Ultimately, it may be best for the both of you if you bid each other a fond farewell and go your separate ways. You need the support of your family and he needs to be near his DC, regardless of how often he's scheduled to see him.

Wishing you the very best.

TwitterQueen1 · 03/04/2018 09:44

There's no right or wrong here OP, and no-one is being unreasonable. The two of you want different things and your priorities don't match.

You do need to put yourself first. You've had very rough time and you have to do what is best for you. And your DP needs to do what is best for him. Flowers

MinisterforCheekyFuckery · 03/04/2018 09:47

In the gentlest way possible, YABU.

He is doing what any parent should do and putting his child first. To be honest, I wouldn't think much of any man who agreed to move an hour away from his son because his girlfriend (who he has known for less than a year) wants to be closer to her parents. I completely understand your desire to be near your parents but it doesn't trump your DP's need to be local to his son, nowhere near.

I also think you need to be honest with yourself when you say you just want to discuss it further. Why? You want to move and he doesn't so what more is there to discuss? Clearly, you're hoping you can change his mind. He has done the decent thing by giving you a clear and unequivocal ""no" here. Surely that's better than stringing you along and giving you false hope?

Your DP has been very clear that he's not moving and doesn't want a LDR so any further discussion won't change the fact you have two choices. You either stay where you are for the sake of the relationship or you end the relationship, move to Anglesey and focus on building a life for yourself there.

MirriVan · 03/04/2018 09:52

This reply has been deleted

Message withdrawn at poster's request.

Whatiwishfor · 03/04/2018 09:53

It must be a hard choice for you but looking at the whole picture i have to say i admire the man for not just thinking about his needs and moving. My stbxh has moved an hour away with a new woman and her children. Its caused all sorts of problems for him seeing the children. This he did not consider!! im not saying that it carnt work but his priority (as yours is) should be his child. As for moving forward, it is quite mean of him to not even want to discuss it, its your future that hes refusing to discuss.

CauliflowerBalti · 03/04/2018 09:54

YABU - but I say this gently, as I understand why you are upset and why you feel you need to move. But then, I understand why he feels he needs to stay. You're essentially asking him to give up the thing you are seeking. I don't see how you can compromise on this - nor should you. My first marriage broke down in part because my husband ended up 40 miles away from his family and friends, and that was too much.

I kind of agree with the pp who said you should try and forge a life for yourself though, if you feel able. She's right - your parents won't be around forever, and then what? You'll be stuck in the arse end of nowhere.

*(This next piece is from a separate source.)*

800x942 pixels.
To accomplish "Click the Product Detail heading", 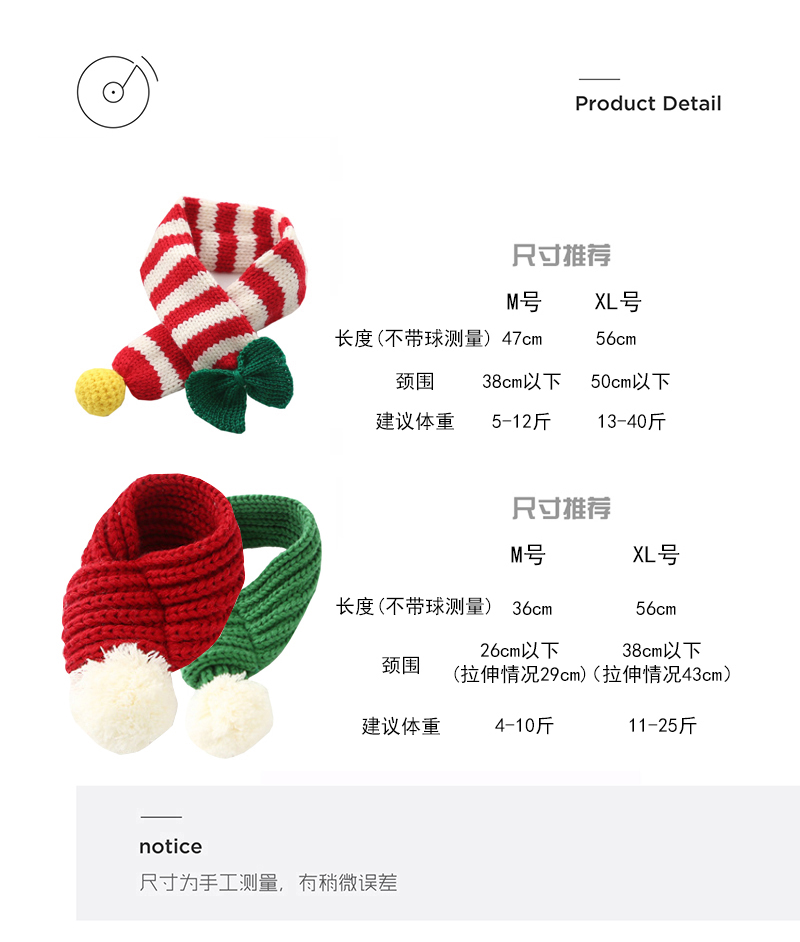I will coord(648,103).
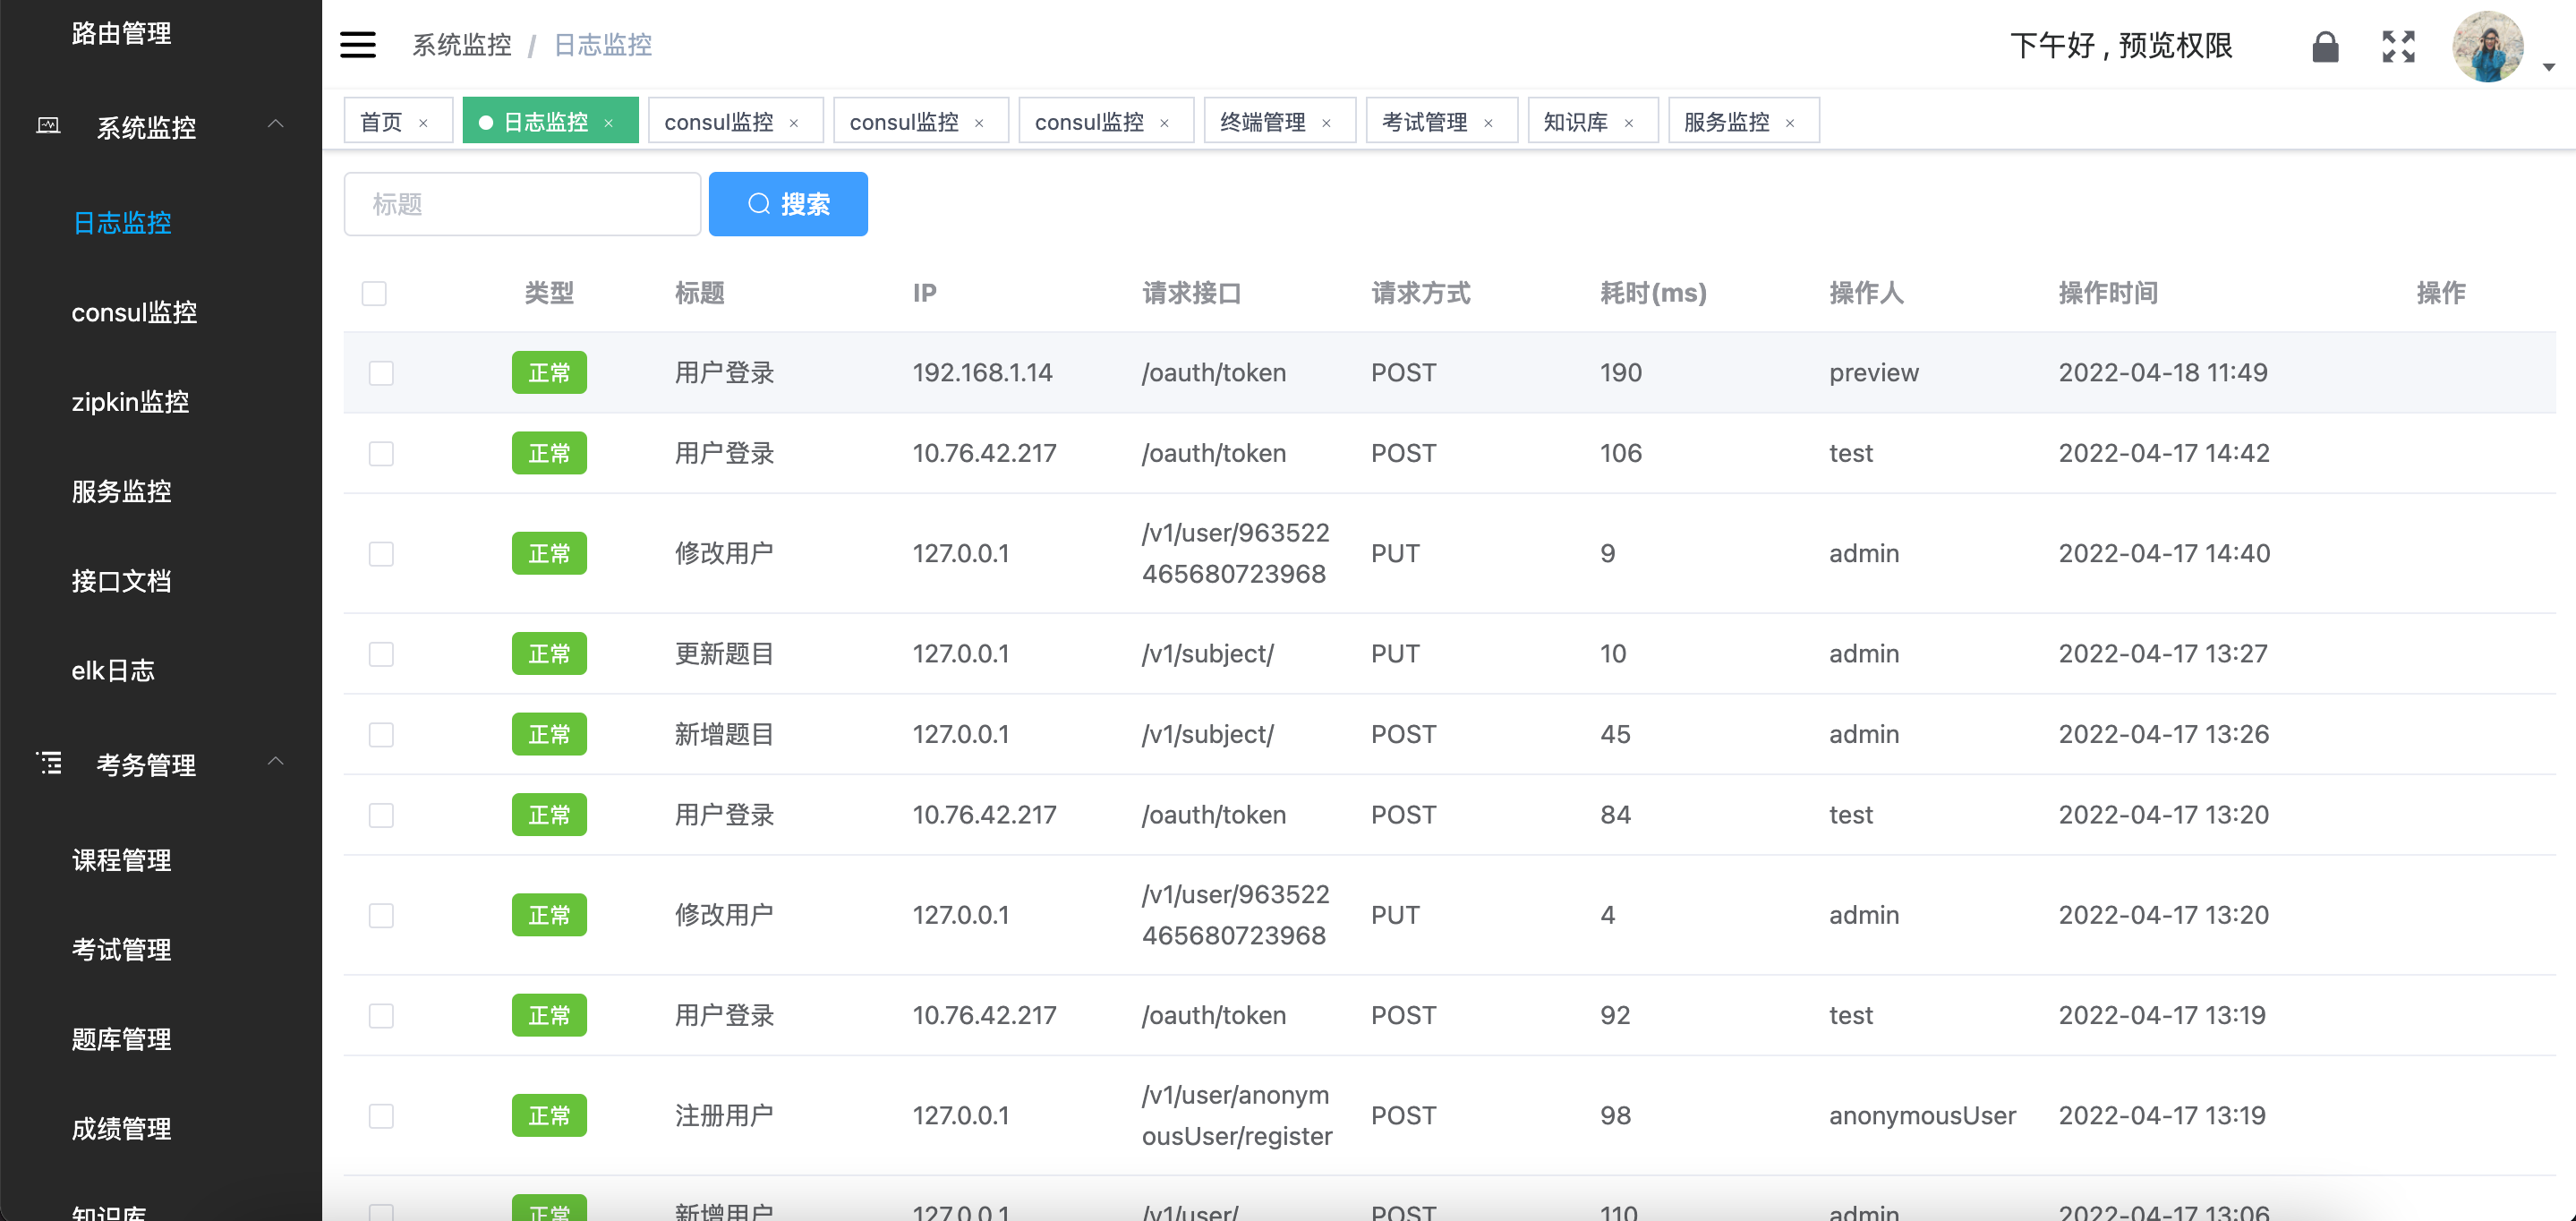Focus the 标题 search input field
The height and width of the screenshot is (1221, 2576).
pos(522,204)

But only if you feel strong enough. And not necessarily with your current DP - though if things are otherwise going well, there's no reason why not. Could you build a network where you are?

GnotherGnu · 03/04/2018 09:57

If you'r only an hour from Anglesey, are you really that isolated from your parents?

Have you looked into local mother and baby groups for support? It can be a great way to make friends.

BookWitch · 03/04/2018 10:04

You lost me when you called Anglesey the Arse end of nowhere. It might be rural, but I am Anglesey born and bred, and desperate to move back.

BUT- what will you do for work? Jobs can be limited unless you are Welsh speaking and the vast majority of schools are Welsh medium. Your DD is young enough to start in the Welsh system and be bilingual if that is what you want, but if you want an English medium education, you might be better looking at a halfway point.

But Anglesey is a lovely place to live, I can't wait to move back

BookWitch · 03/04/2018 10:05

I'm predicting you currently live in Cheshire/Shropshire/Liverpool area?